Diana was certainly a human being who made choices; I am revealing my own strong biases in saying that I would have respected her more if she had declined the role, chosen a career, etc. Objectification is frequently accepted, even sought, by the object, especially when it involves everyone making a fuss over you all day long. Not to make too much of a morality play out of it, but I connect Diana's objectification to her death: it was the boyfriend's car, the chauffeur was the director of security for his family's hotel, and when you live in the glare of the lights so much, in a heady mix of adulation and alcohol, it is probably quite easy to forget simple rules like common sense, speed limits and the like. Diana's sacrifice (because she was a sacrificial object) began much earlier in life, perhaps at birth, the moment the intersection of an inadequate woman with an impossible role became inevitable.

When we criticize a play or a movie, we look separately at the quality of the performances and of the script. Sometimes we perceive that a great script was ruined by poor performances, and at other times we think that strong actors were undone by a bad script. While there are actresses who because of their range, could do a better job of the role of Queen or Princess than Elizabeth or Diana (Helen Mirren and Kristin Scott Thomas come to mind), these roles themselves do not make sense. In earlier centuries, the Queen might be an object or a consort, but she might also act as an advisor or be a power center in herself, as when she represented the sealing of an alliance between two families or two nations. The Princess of Wales, as the Queen in waiting, might also play any of these roles. But in the years beginning with the English Revolution of 1688, the British have cut their royal family down to size without quite eliminating it. The monarch used to rule the country; now the holder of the throne plays a purely ceremonial role. No respectable actor would want to play a part with the meat cut out of it; the royal family is nothing more than a sign with the significance surgically removed.
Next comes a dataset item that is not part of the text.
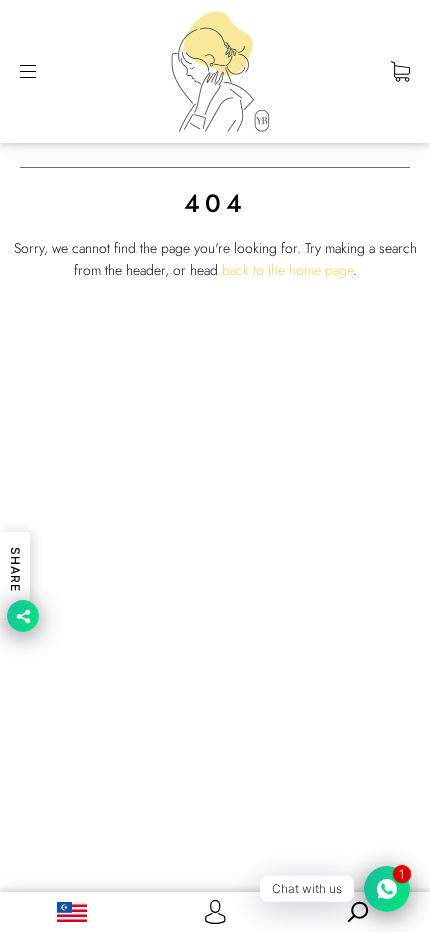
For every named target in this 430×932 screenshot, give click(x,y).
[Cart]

Since the royal role in Britain apparently no longer requires a human to play it, one wonders why they don't cast an object, such as the Magna Carta, in the role instead. It would be much less trouble. (The argument has been made that the Constitution is what we have instead of royalty in this country.)

So Diana's job, of being Princess of Wales, was a job description that didn't make sense, and the woman herself didn't have the native ability to do the job if it had. In the end, she failed dramatically in almost every way, and the public loved her the more for it, because people love the glorious failure of a sign. She was their sacrificial sign, like the wicker man burned in ancient English ritual, and she crumpled bearing with her their love and hostility. She crumpled cathartically, like a soap opera character, so that her public would not have to. "I would not feel so all alone," Bob Dylan once sang, "everyone must get stoned." This might have made a more truthful epitaph for Diana than Elton John's rewritten Candle in the Wind.

Some movies are drawn from life, while others are drawn from earlier movies which are themselves derivative. The latter kind may make hundreds of millions of dollars at the box office, but when the shallow and vain people of Hollywood gather to honor themselves, the movies they choose in their Oscar ceremony tend to be the former kind. Even people who aren't introspective tend to prefer art which mirrors life, rather than the reflection of a reflection. Diana's life, like that of any member of the royal family, could only have been art if it was to be anything at all, because all prospects of action were foreclosed to her. But because her only significance was that she was a sign, because Diana herself was not rooted in any life that we recognize, Diana failed, both as a woman, and as a sign.